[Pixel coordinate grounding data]
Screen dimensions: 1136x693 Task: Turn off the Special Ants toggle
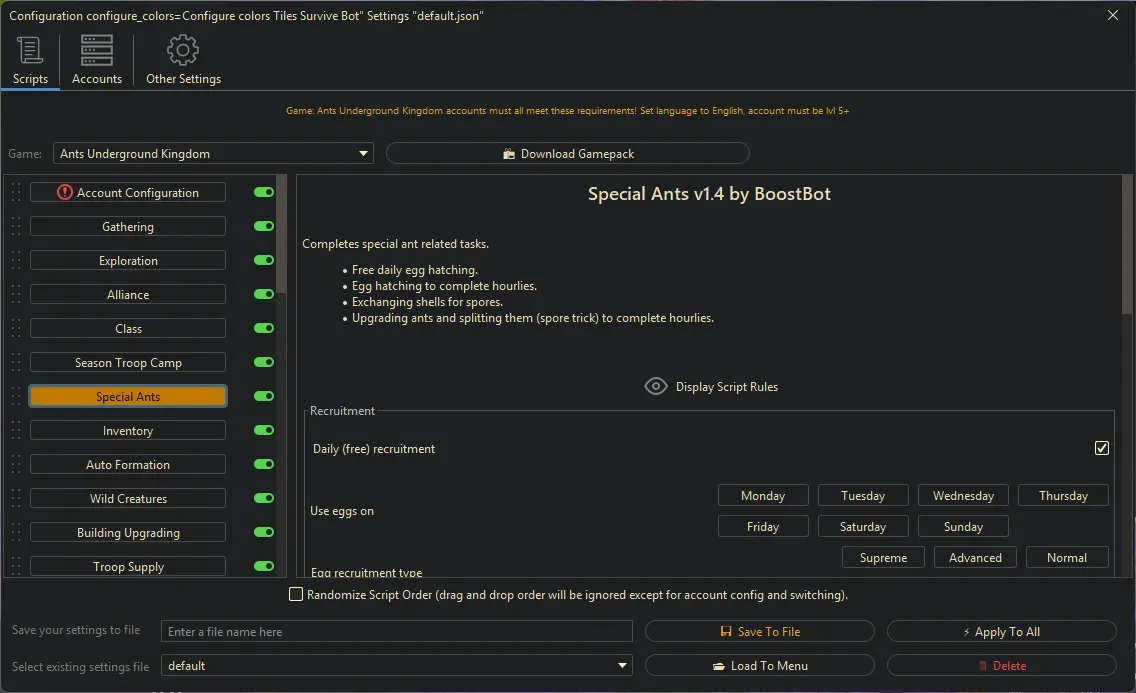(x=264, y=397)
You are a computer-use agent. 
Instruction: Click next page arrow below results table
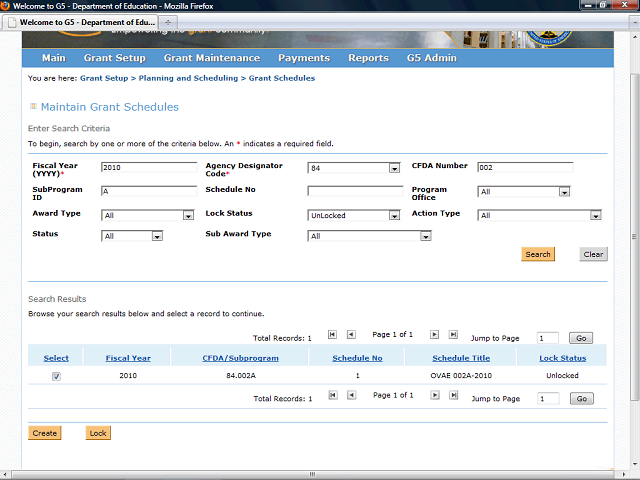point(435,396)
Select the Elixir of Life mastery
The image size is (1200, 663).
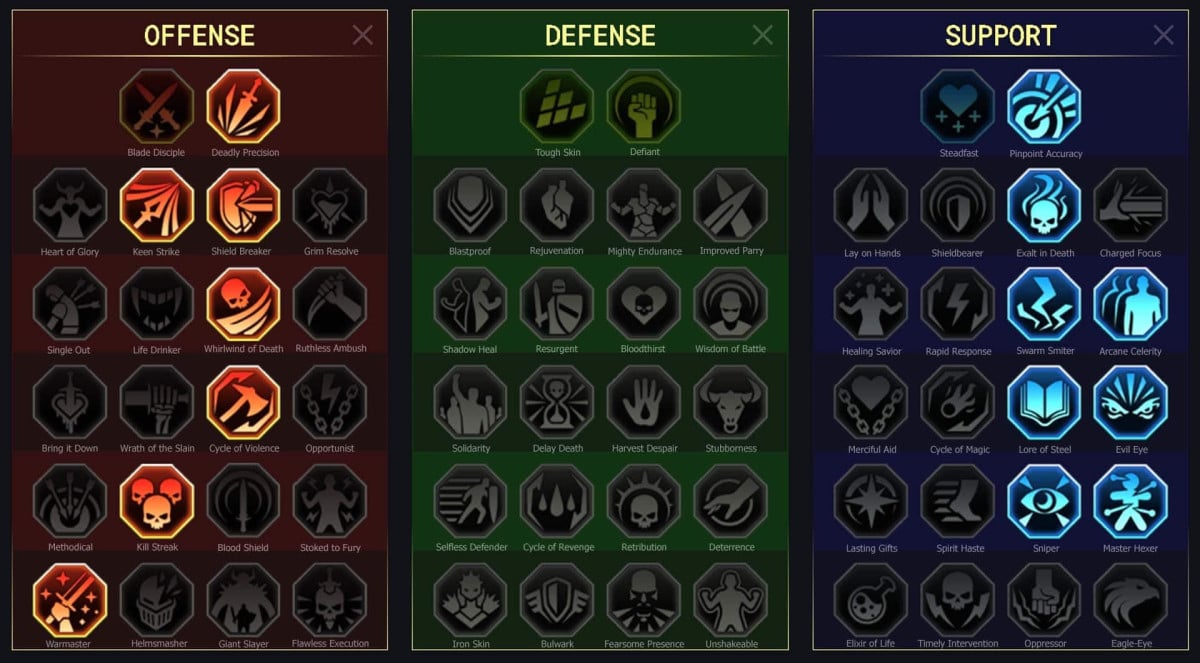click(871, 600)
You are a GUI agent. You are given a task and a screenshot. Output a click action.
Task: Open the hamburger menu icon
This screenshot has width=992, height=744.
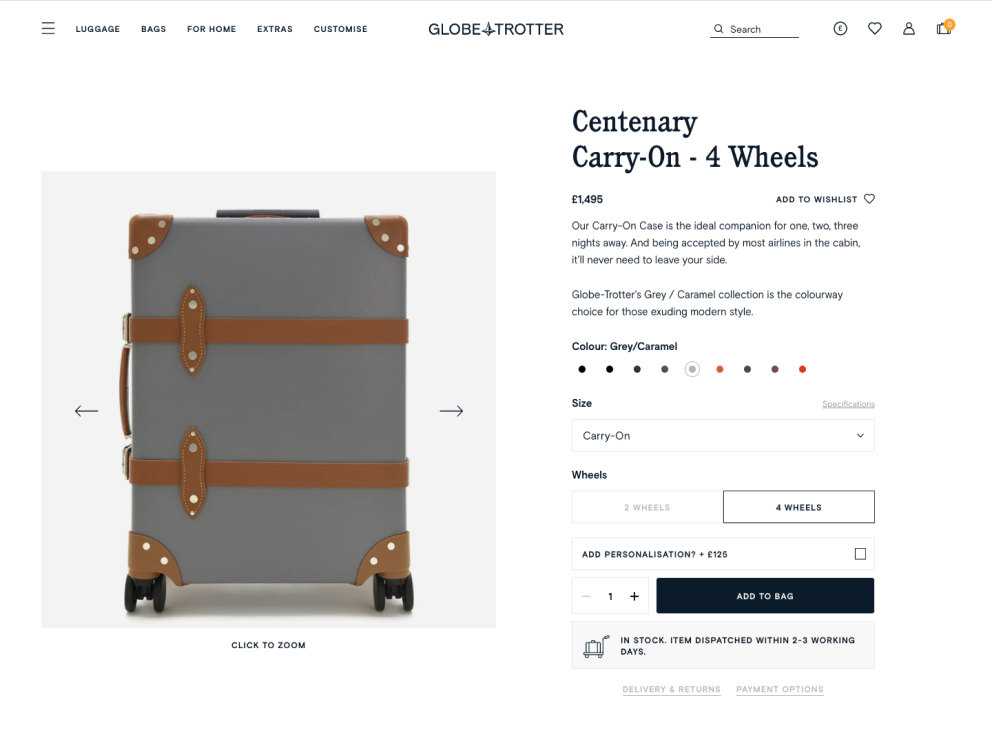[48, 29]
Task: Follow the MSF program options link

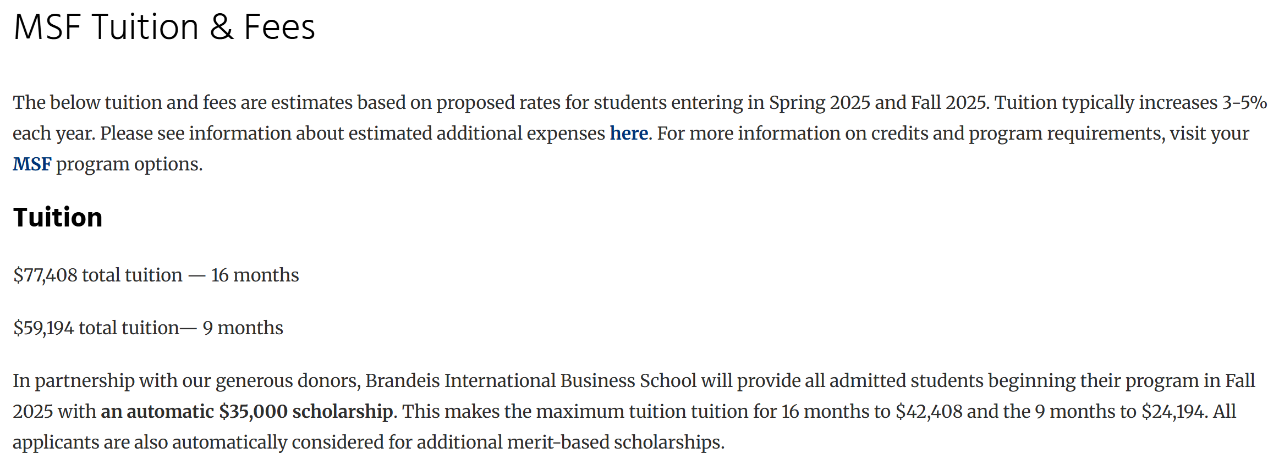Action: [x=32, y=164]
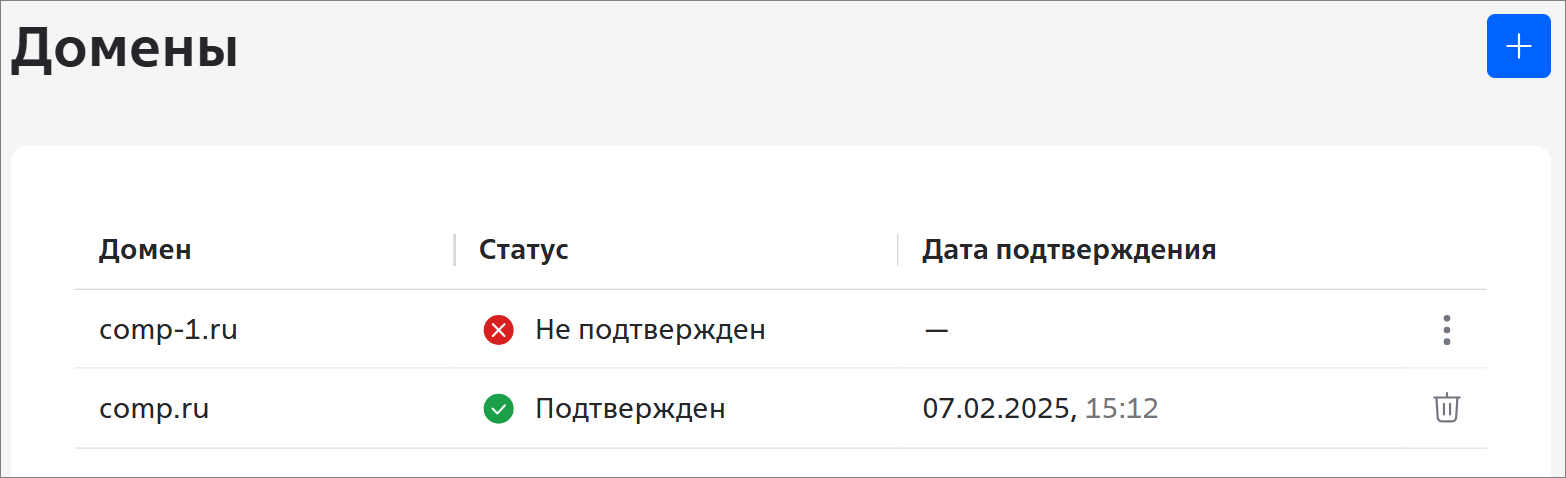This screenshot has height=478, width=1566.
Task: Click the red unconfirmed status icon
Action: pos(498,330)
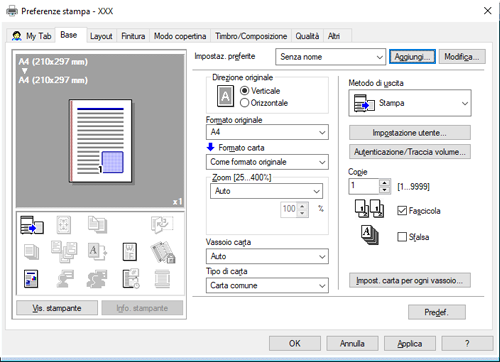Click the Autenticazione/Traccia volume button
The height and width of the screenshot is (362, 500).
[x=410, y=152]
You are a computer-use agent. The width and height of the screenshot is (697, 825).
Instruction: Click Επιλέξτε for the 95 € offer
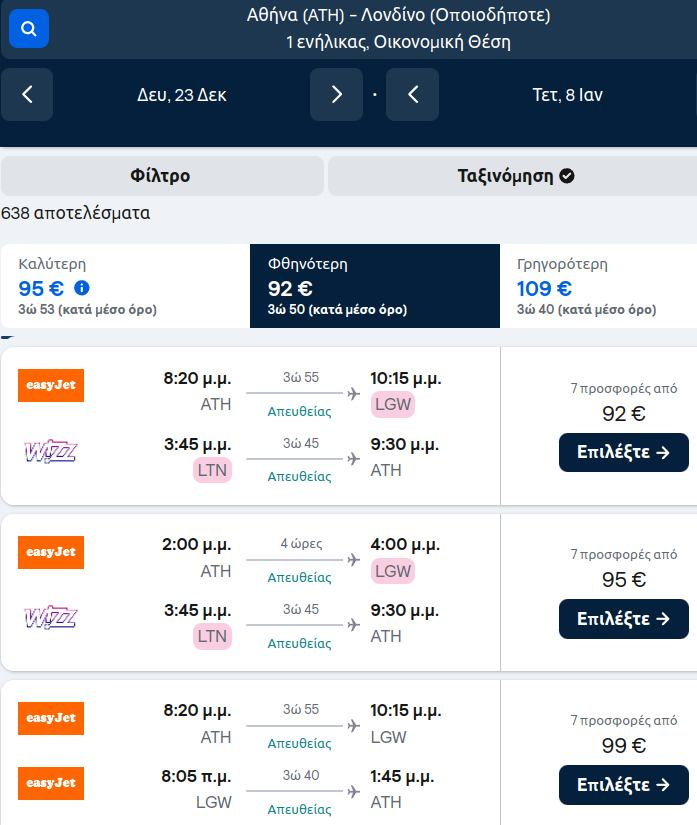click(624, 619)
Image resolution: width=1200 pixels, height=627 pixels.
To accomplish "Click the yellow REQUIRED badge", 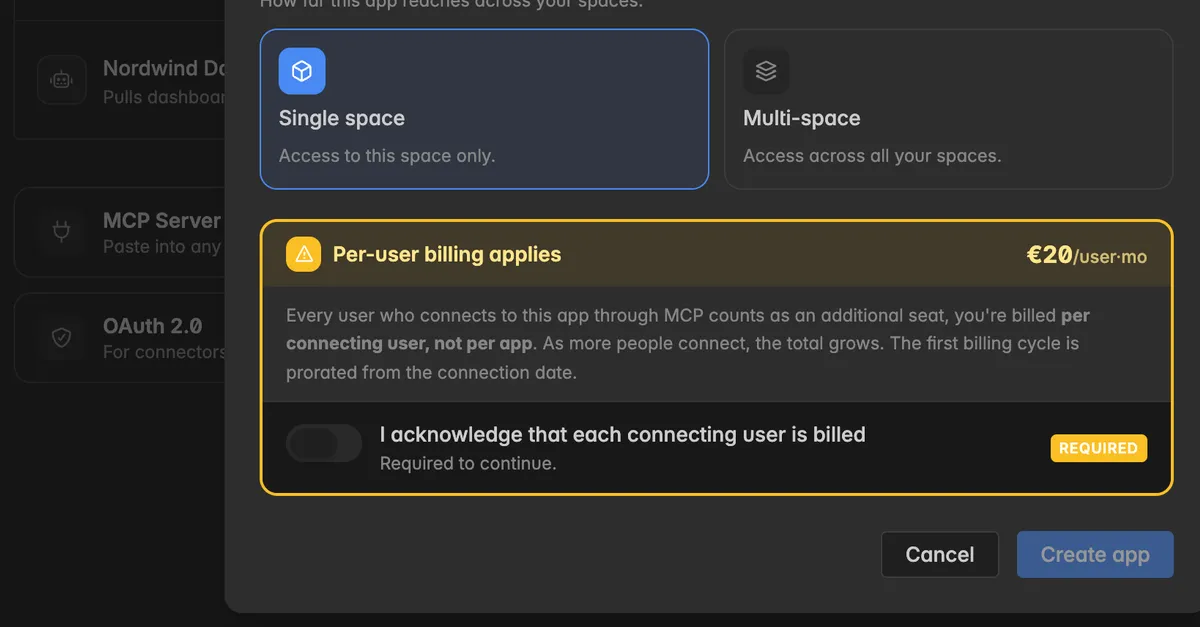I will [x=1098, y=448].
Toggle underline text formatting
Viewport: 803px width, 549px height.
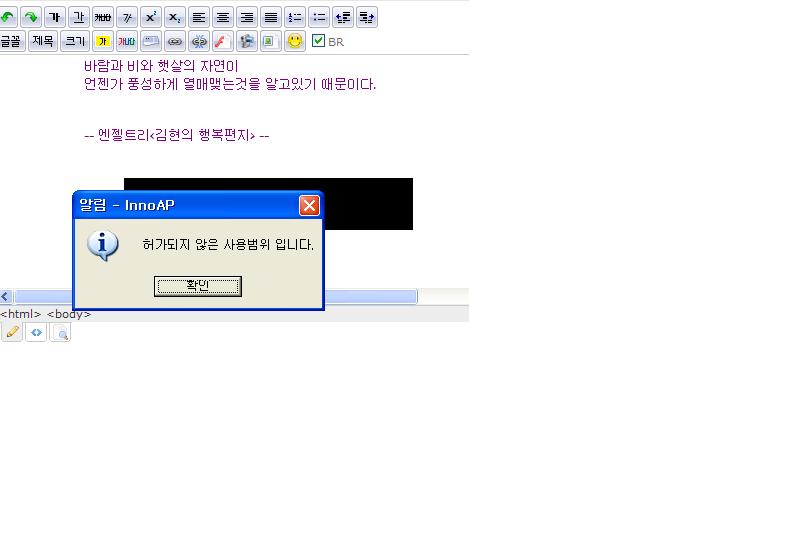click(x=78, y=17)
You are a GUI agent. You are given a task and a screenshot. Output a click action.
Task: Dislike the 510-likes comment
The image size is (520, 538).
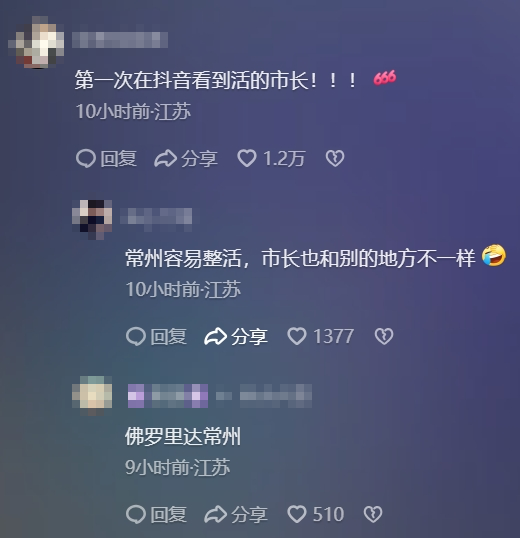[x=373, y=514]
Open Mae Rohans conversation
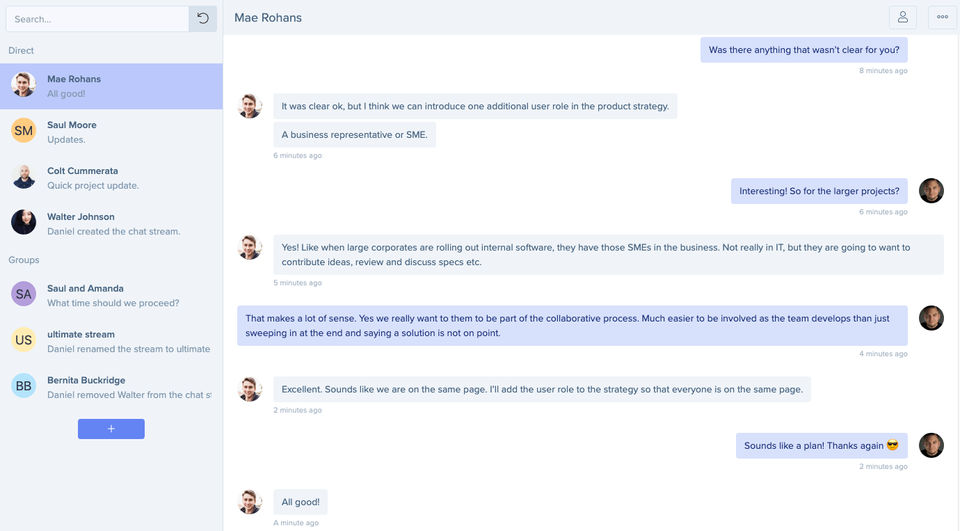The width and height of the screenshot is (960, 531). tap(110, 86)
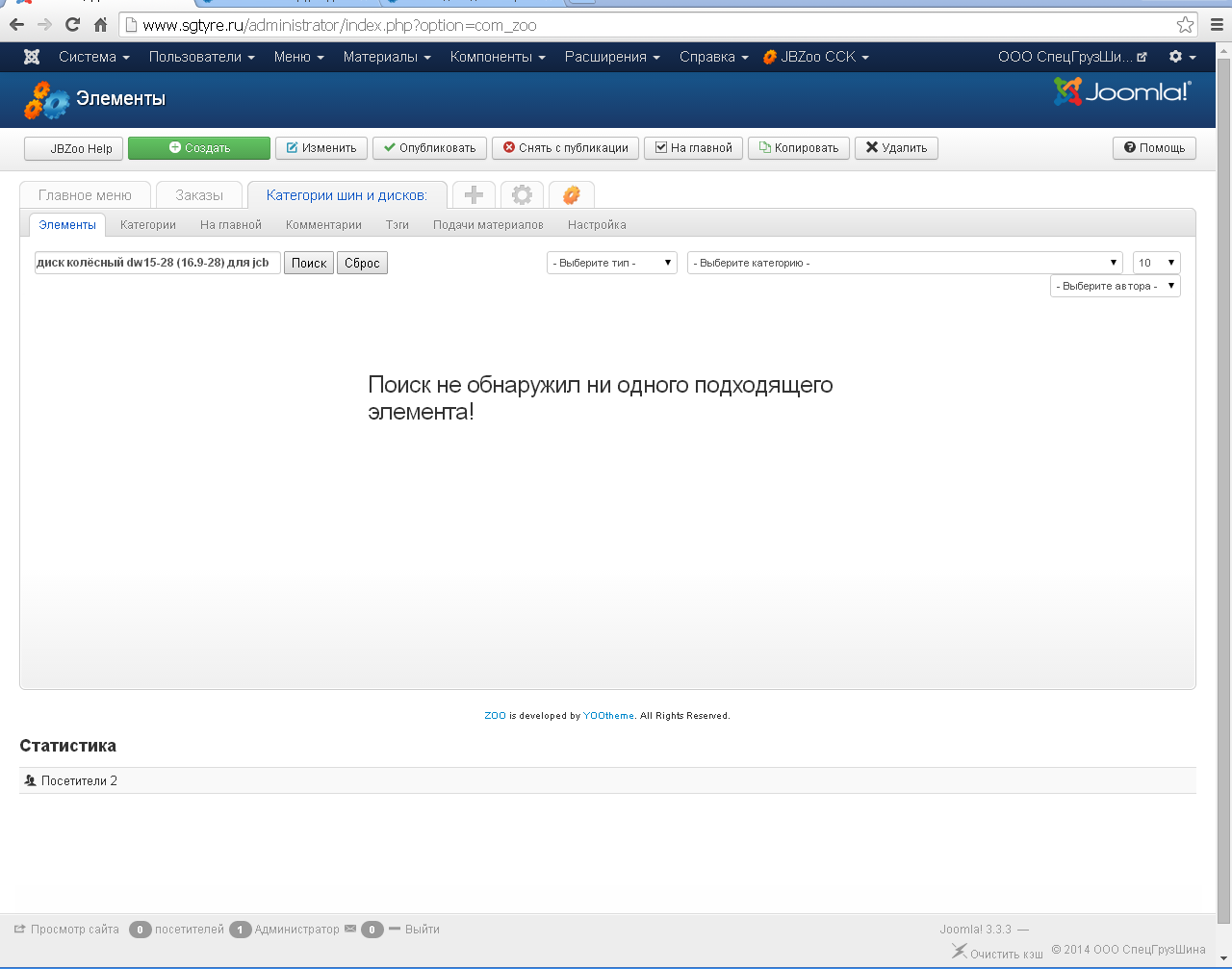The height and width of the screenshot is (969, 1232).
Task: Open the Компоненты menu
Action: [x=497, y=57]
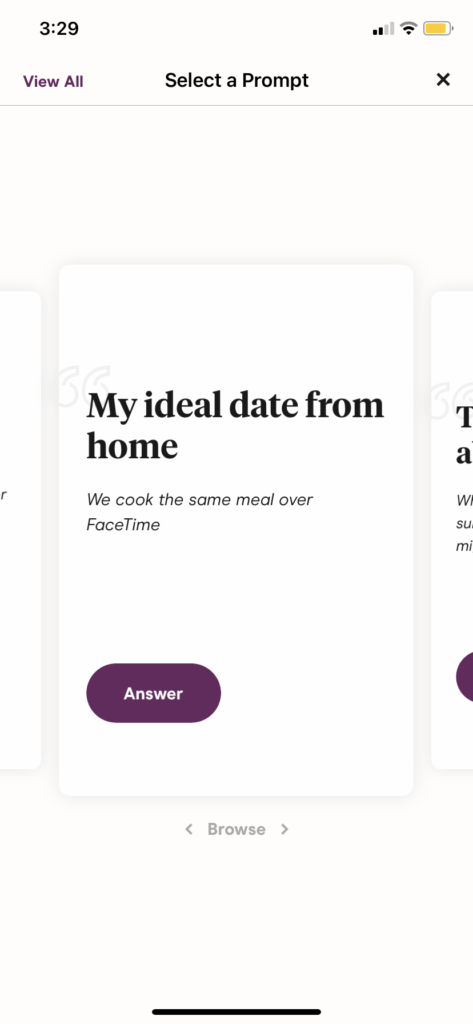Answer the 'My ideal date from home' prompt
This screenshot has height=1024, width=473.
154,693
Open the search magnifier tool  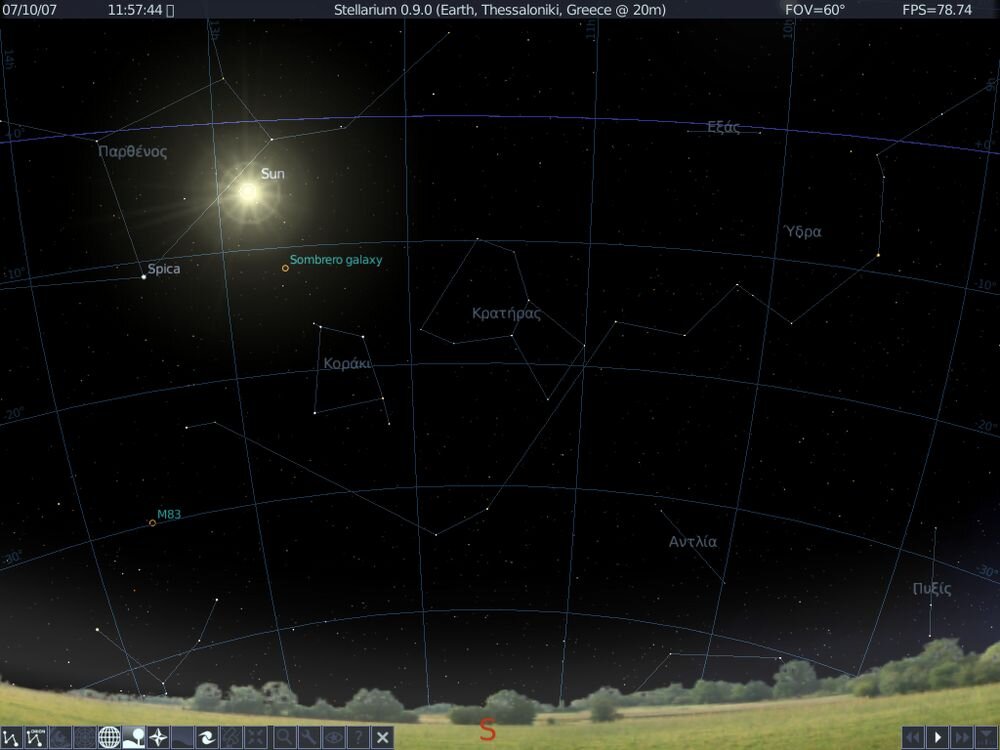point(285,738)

Work order:
Gather each line in the entries above where the string "agent" is found.

Answer area:
You are a computer-use agent. 
You are a GUI agent. You are given a task and a screenshot. Output a click action.
You are a computer-use agent. The width and height of the screenshot is (697, 825).
You are a GUI agent. You are given a task and a screenshot. Output a click action.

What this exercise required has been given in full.